SCHWARZSCHILD, STEVEN SAMUEL (1924–1989), U.S. rabbi, editor, scholar, and professor of Judaic Studies. Born in Frankfurt, Germany, to a family long established there, Schwarzschild was raised in Berlin and escaped with his family to the U.S. in 1939. He was ordained at the (Reform) Hebrew Union College in Cincinnati. His most important teacher there was the talmudist Samuel Atlas. Schwarzschild's huc doctoral dissertation was on the philosophy of history in Nachman Krochmal and Hermann Cohen. In 1948 he returned to Berlin to serve as rabbi of the reconstituted Jewish community. This was followed by rabbinical posts in North Dakota and near Boston (where he became close to the late Rabbi Joseph B. *Soloveitchik), and then an academic career at Washington University in St. Louis. A highly influential rabbi, Schwarzschild was editor of JudaismA Quarterly Journal (1961–69); under his stewardship it was one of the few serious journals of scholarship and opinion in the North American Jewish world of that time. Ever-hard to classify, Steven Schwarzschild for a long time was the only rabbi to hold simultaneous membership in Reform and Conservative rabbinical associations, but saw as his rabbinic teacher the Orthodox Rabbi J.B. Soloveitchik and later found much to learn from the Ultra-Orthodox rabbis Isaac Hutner and Joel Teitelbaum (the Satmar Rebbe).

A democratic socialist, Schwarzschild was also a leading Jewish exponent of pacifism and vegetarianism. He followed Hermann Cohen in the latter's resistance to Zionism, although, out of Jewish solidarity, he was very circumspect in his public criticisms of Israel.

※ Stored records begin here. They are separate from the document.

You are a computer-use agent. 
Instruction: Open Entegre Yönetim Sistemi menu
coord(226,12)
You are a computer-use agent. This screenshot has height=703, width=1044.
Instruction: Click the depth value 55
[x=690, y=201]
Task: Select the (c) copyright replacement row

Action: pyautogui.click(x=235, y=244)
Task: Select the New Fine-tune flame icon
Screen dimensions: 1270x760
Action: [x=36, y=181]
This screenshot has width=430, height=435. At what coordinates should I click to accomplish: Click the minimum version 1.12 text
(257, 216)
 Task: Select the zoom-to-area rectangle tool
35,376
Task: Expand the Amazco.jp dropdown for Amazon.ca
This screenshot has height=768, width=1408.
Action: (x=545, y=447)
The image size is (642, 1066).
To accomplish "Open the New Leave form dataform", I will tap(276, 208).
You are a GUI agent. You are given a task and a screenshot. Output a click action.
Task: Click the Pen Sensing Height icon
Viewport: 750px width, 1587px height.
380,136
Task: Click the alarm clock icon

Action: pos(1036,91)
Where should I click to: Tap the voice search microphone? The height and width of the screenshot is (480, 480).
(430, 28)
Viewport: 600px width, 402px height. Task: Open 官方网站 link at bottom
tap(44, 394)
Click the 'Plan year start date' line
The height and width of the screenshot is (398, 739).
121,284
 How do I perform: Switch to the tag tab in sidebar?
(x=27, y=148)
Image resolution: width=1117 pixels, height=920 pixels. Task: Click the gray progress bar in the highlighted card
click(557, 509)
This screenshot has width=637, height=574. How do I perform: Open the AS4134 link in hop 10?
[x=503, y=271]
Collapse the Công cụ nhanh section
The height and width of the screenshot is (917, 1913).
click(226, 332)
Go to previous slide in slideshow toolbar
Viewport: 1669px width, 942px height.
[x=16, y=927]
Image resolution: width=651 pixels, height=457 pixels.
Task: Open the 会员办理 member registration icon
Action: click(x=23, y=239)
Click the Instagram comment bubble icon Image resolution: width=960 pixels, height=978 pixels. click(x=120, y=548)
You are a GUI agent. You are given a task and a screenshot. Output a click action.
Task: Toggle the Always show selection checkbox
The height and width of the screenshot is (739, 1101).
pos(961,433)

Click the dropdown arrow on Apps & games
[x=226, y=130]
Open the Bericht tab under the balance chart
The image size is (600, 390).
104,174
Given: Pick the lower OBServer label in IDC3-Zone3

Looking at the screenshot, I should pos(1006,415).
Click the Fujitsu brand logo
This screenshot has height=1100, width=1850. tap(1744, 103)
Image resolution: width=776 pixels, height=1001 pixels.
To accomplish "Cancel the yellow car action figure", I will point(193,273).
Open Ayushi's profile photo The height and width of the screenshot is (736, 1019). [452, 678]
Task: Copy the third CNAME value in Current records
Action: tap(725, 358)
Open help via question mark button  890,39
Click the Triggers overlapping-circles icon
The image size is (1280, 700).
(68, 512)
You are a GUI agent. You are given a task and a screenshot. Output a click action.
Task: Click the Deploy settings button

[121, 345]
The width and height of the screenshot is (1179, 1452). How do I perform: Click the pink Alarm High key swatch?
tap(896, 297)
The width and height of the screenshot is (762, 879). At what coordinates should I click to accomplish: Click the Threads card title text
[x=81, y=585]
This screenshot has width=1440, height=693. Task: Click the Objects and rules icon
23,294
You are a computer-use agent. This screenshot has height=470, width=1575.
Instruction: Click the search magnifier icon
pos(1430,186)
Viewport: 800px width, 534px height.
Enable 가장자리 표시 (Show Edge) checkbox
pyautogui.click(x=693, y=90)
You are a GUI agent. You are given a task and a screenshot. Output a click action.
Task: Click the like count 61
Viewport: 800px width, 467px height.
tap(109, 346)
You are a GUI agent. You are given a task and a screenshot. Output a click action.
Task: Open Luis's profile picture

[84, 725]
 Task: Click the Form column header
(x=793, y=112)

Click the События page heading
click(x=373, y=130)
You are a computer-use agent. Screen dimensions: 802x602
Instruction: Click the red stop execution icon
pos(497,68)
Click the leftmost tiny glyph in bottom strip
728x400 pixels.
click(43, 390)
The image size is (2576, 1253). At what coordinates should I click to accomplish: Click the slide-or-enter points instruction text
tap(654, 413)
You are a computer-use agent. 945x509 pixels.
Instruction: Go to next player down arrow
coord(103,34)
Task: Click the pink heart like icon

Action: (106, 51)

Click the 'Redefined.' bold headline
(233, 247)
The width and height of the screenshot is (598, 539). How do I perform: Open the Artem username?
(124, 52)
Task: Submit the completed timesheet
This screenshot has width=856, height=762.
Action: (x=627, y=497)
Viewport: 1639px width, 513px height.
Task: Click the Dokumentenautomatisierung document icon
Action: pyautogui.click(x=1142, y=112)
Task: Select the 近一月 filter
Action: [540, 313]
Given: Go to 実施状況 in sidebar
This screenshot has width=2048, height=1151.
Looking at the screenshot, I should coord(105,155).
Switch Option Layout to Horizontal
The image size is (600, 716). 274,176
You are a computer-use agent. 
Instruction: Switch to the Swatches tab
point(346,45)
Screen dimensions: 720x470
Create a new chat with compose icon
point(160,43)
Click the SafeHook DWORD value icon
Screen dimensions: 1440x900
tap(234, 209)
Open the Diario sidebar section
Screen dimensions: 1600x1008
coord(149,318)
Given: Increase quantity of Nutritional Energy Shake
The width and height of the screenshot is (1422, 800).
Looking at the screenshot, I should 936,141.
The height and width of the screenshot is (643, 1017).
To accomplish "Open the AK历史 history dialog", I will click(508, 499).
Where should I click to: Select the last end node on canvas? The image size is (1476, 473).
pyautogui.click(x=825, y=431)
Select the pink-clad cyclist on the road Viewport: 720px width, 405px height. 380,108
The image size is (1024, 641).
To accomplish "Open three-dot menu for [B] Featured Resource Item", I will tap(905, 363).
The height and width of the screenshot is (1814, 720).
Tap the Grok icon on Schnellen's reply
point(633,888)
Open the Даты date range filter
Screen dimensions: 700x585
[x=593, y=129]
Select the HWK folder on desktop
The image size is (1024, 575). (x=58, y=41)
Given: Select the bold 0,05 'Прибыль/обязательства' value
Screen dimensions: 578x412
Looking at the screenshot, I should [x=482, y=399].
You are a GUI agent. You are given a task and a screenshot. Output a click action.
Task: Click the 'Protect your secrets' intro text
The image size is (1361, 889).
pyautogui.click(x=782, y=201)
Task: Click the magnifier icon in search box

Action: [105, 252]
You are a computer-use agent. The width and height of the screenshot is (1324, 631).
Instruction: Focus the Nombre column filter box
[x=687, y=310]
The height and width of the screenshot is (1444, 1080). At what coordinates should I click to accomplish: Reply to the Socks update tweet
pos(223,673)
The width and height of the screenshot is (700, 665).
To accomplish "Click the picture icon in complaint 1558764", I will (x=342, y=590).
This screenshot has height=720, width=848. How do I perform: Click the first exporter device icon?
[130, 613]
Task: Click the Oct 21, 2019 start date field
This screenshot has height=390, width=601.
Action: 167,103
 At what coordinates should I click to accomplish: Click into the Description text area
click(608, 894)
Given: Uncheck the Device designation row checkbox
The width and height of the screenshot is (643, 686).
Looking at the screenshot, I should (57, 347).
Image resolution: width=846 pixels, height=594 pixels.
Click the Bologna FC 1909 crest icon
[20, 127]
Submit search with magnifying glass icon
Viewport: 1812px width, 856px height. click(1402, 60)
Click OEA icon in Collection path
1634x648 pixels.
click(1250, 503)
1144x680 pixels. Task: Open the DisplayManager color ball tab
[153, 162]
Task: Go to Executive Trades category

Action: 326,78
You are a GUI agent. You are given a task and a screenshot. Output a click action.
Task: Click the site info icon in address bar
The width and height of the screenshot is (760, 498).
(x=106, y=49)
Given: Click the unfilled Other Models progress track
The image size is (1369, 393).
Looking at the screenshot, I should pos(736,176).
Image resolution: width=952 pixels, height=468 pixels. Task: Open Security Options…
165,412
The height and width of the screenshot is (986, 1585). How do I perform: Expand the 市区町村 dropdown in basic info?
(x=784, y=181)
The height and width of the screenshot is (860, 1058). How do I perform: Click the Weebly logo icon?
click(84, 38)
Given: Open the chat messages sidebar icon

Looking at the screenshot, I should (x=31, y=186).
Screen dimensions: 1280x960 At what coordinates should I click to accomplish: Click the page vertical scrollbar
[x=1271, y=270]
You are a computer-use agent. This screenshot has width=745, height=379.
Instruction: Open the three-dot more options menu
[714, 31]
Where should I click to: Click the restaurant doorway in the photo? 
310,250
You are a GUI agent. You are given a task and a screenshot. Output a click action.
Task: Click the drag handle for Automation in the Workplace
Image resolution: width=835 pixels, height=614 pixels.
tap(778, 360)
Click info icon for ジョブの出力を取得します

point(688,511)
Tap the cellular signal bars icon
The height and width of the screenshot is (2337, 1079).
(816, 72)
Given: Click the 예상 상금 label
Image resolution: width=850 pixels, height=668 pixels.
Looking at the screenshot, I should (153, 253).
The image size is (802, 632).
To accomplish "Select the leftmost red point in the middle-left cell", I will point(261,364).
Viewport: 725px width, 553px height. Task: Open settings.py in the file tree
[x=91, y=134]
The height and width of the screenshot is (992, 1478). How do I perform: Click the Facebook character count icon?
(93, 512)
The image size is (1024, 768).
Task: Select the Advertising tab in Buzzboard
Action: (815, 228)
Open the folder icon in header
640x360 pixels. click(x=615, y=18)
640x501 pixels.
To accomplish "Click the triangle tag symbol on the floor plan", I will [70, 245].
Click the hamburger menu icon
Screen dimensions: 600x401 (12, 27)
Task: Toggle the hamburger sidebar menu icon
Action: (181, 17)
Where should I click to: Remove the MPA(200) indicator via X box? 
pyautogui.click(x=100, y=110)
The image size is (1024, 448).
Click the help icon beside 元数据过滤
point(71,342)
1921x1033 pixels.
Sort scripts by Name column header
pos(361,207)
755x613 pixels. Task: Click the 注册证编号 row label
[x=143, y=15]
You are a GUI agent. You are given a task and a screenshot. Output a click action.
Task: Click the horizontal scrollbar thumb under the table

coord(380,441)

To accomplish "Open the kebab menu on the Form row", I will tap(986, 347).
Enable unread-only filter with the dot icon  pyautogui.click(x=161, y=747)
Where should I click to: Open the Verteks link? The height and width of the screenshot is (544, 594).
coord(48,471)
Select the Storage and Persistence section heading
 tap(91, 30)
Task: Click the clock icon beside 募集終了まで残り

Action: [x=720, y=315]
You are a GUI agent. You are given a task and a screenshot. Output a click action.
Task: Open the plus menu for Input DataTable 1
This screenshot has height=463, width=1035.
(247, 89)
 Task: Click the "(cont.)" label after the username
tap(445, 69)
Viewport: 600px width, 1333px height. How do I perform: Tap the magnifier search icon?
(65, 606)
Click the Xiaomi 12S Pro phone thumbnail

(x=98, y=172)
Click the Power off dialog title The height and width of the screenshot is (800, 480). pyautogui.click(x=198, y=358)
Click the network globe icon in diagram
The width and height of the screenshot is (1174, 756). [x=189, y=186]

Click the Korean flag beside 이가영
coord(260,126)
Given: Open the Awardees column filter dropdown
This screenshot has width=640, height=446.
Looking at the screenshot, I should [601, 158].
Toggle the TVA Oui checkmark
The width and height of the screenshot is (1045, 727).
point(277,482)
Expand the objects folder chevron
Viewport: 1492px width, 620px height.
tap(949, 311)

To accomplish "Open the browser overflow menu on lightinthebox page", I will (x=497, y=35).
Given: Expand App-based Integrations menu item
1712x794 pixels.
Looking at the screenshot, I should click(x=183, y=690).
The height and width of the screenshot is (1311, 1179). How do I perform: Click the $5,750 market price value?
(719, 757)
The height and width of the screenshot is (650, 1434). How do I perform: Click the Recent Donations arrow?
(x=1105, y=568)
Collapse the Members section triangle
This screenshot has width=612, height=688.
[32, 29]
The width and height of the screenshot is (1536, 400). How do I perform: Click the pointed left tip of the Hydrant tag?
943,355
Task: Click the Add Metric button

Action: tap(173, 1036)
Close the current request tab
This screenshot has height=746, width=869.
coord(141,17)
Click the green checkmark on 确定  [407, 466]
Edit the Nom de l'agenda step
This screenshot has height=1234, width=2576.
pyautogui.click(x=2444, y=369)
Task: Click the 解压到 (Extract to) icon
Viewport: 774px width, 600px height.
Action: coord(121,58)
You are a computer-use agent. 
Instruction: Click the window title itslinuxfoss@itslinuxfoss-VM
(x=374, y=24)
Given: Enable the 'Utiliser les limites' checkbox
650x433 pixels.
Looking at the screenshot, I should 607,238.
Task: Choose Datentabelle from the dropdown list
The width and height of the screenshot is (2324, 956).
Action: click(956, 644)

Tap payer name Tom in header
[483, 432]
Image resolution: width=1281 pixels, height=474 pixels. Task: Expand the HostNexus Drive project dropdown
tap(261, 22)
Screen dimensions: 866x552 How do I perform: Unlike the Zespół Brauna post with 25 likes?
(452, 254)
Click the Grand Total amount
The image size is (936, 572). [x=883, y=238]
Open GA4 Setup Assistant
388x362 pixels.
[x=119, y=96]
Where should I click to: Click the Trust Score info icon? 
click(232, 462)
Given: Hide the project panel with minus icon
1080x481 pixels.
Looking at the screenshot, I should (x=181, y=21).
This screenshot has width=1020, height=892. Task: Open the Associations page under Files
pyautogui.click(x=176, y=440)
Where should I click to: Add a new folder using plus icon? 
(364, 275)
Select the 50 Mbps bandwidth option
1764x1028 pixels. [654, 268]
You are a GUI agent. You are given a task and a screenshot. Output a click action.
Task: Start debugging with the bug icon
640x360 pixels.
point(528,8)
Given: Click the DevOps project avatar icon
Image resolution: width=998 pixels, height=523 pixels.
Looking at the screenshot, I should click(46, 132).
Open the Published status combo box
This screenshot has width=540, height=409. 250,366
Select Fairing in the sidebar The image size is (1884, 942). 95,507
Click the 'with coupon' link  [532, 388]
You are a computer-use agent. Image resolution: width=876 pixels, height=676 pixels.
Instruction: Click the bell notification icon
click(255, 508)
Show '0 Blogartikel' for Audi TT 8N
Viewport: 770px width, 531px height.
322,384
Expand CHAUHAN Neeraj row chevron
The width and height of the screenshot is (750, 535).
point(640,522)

Schwarzschild placed halakhah at the center of his vision of Judaism, seeing it as an expression of a system of moral ideals making demands upon reality. Schwarzschild adopted Maimonides as an intellectual and Jewish standard, citing him over and over again in his writings, and using him as a hook on which to hang his interpretations of Judaism. For Schwarzschild, Maimonides anticipated the critical idealism of Immanuel Kant as explicated by Hermann Cohen. In Schwarzschild's eyes, both Maimonides and Kant (correctly) understood that much that other thinkers see in reified terms should be seen as regulative concepts.

The author of scores of philosophical, historical, and theological essays, Schwarzschild also edited some of the works of Hermann Cohen and introduced the English speaking world to the thought of Franz Rosenzweig in his Franz Rosenzweig: A Guide to Reversioners (London, 1960).

bibliography:

M. Kellner (ed.), The Pursuit of the Ideal: Jewish Writings of Steven Schwarzschild (1990); K. Seeskin, "The Rational Theology of Steven S.Schwarzschild," in: Modern Judaism, 12 (1992), 277–86.